**BRIEF:**
The records below must be written out exactly, with every picture left behind.

(Records contained in a dataset)
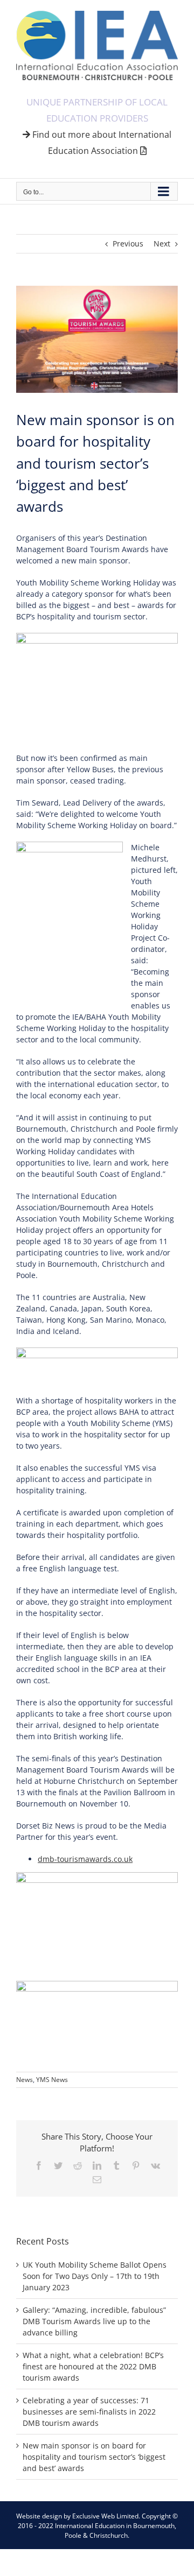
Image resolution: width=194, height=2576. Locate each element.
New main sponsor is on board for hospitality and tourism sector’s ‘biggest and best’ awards (94, 2456)
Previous (128, 243)
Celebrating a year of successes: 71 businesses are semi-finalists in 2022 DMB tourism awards (89, 2411)
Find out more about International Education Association (100, 143)
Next (162, 243)
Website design (39, 2516)
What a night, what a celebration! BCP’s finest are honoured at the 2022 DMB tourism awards (93, 2366)
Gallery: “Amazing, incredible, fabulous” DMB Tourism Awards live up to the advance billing (94, 2321)
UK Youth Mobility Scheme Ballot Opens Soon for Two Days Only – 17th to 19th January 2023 (95, 2276)
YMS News (52, 2079)
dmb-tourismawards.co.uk (85, 1859)
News (24, 2079)
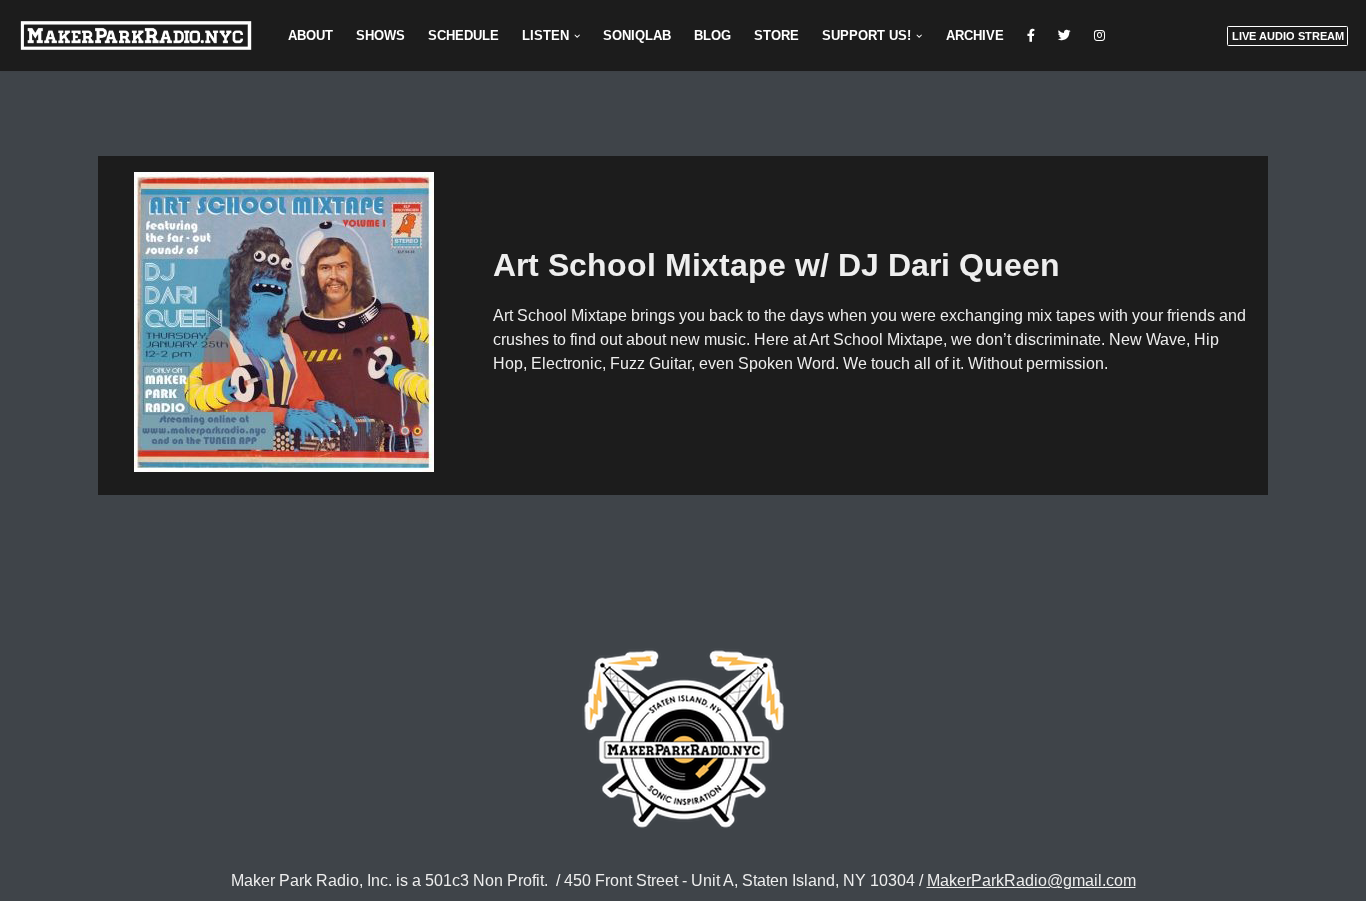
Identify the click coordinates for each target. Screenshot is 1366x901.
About (310, 35)
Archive (975, 35)
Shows (380, 35)
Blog (712, 35)
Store (776, 35)
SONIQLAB (637, 35)
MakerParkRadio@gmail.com (1031, 880)
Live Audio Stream (1288, 36)
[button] (577, 36)
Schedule (463, 35)
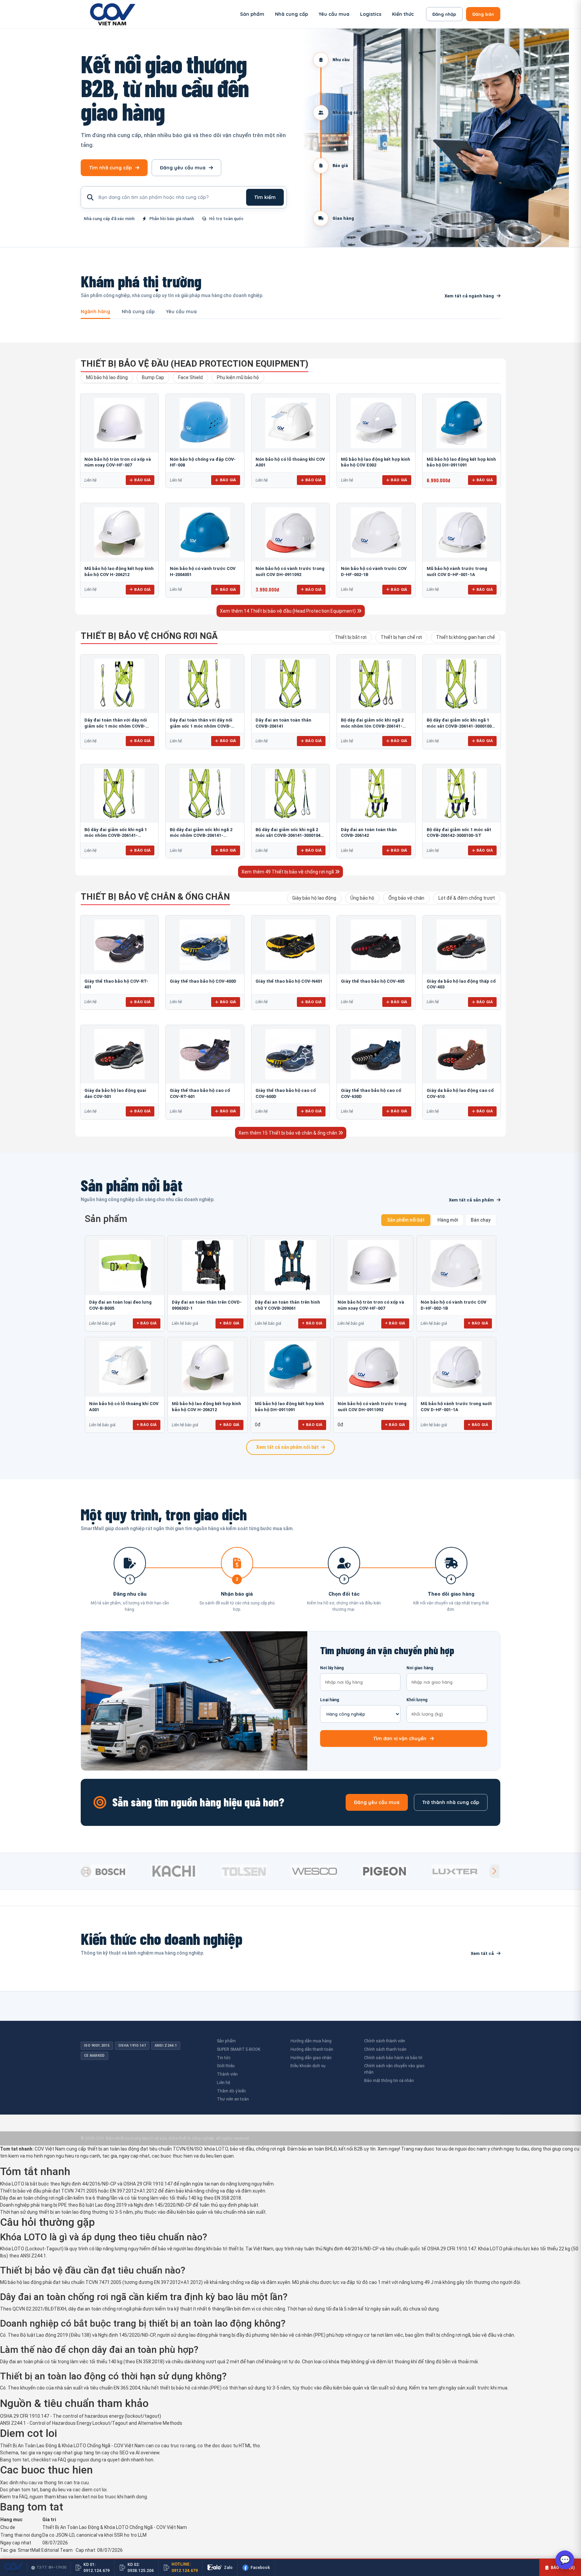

**RESULT OF THIS TASK:**
Image resolution: width=194, height=2576. Locate each element.
New main sponsor is on board for hospitality and tourism sector’s ‘biggest and best’ awards (94, 2456)
Previous (128, 243)
Celebrating a year of successes: 71 businesses are semi-finalists in 2022 DMB tourism awards (89, 2411)
Find out more about International Education Association (100, 143)
Next (162, 243)
Website design (39, 2516)
What a night, what a celebration! BCP’s finest are honoured at the 2022 DMB tourism awards (93, 2366)
Gallery: “Amazing, incredible, fabulous” DMB Tourism Awards live up to the advance billing (94, 2321)
UK Youth Mobility Scheme Ballot Opens Soon for Two Days Only – 17th to 19th January 2023 (95, 2276)
YMS News (52, 2079)
dmb-tourismawards.co.uk (85, 1859)
News (24, 2079)
Identify the click coordinates for each target. Screenshot is 1366x901.
About (310, 35)
Archive (975, 35)
Shows (380, 35)
Blog (712, 35)
Store (776, 35)
SONIQLAB (637, 35)
MakerParkRadio@gmail.com (1031, 880)
Live Audio Stream (1288, 36)
[button] (577, 36)
Schedule (463, 35)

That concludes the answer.